Waltraud Meier is singing Waltraute? OH HAPPY DAY!


----------



## AmericanGesamtkunstwerk (May 9, 2011)

I went with the 27th, Row D of the family circle, off to house-left a little bit. its actually RIGHT behind the little drawing of some steps in the diagram, but i'm hopin that won't be a problem. 

Yeah! it'll be opening night... lets hope The Machine doesn't malfunction. the one thing i'm skeptical about is the fact that earlier in the run it might be less developed and less good (because that's how Walkure went) but i can always go to the Broadcast a few weeks later. 

AND- i second the bit about Waltraud Meier.


----------



## FragendeFrau (May 30, 2011)

rgz said:


> Yes, single tickets went on sale about 4 weeks ago if memory serves.


Apparently not yet at my membership level (Member)--Subscribers and Patrons only is the message I get every time I check... :-(


----------



## Almaviva (Aug 13, 2010)

FragendeFrau said:


> Apparently not yet at my membership level (Member)--Subscribers and Patrons only is the message I get every time I check... :-(


No, they're on sale for the general public. You don't even need a membership to buy single tickets at this time. The exclusive time for patrons, subscribers, and guild members is over. Something wrong with your browser's cookies, maybe?


----------



## Couchie (Dec 9, 2010)

I envy you people in New York or within driving distance of this thing! Wagner is not even performed in my country, let alone city! Extremely tempted to do something crazy like buy and commit to a $300 seat and then worry about the few thousand for airfare and accommodations later!


----------



## FragendeFrau (May 30, 2011)

Well, it's not in driving distance for me either, Couchie! I'm going to be burning the credit card again for airline tickets! Not to mention the exorbitant hotel rates.

But it will be worth it!

Will erase my cookies and see if that helps. Of course, I'm looking for tickets to Walküre next year, maybe that's the problem.

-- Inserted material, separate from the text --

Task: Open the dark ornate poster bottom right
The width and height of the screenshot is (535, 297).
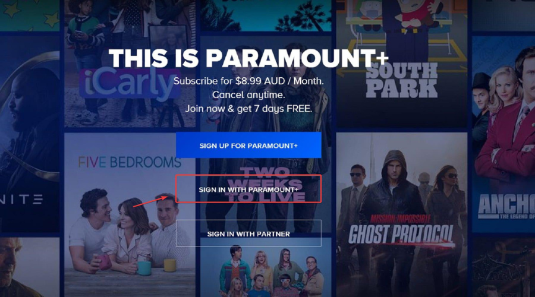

ETA: have cleared the cache. Checked the other Ring operas, all of which show single tickets available (albeit only for one performance of Rheingold). Here's what I get at Die Walküre:










Maybe they are all sold out? No, Faust isn't sold out. Although I am very happily surprised at how full the Met is for the Kaufmann recital!

I guess it's back to the telephone--or I may just wait until next year. It's possible that money will be no object by then  if certain personal things pan out, and if that is the case I am sure there will be a ticket to be had. /insert fingers-crossed smilie here


----------



## Couchie (Dec 9, 2010)

Oh come on, NC is totally within driving distance! According to Google maps it's only half a Ring Cycle away!


----------



## FragendeFrau (May 30, 2011)

Yes, Couchie, but then you have to park. And that alone costs more than a flight!

My question about buying a ticket for Die Walküre was solved when I went back and read the fine print in the brochure. There are 3 performances and they are only (for now) being sold as part of the 3 cycles. Boo. And of the 3, only two are with el Guapo, so I'll be waiting to see what develops on those two days. Maybe the 3 cycles won't sell out? (unlikely) leading to single tickets being up for sale. :-(


----------



## AmericanGesamtkunstwerk (May 9, 2011)

FragendeFrau said:


> ... then you have to park. And that alone costs more than a flight!


lol indeed. i'm a little over an hour from trenton new jersey, and i'm parking my car there, and taking a train the rest of the way. totals about 50 bucks when transportation is all said n done.


----------



## Almaviva (Aug 13, 2010)

AmericanGesamtkunstwerk said:


> Götterdämmitslong.


I hadn't noticed this before! Hilarious!:lol:

:tiphat:


----------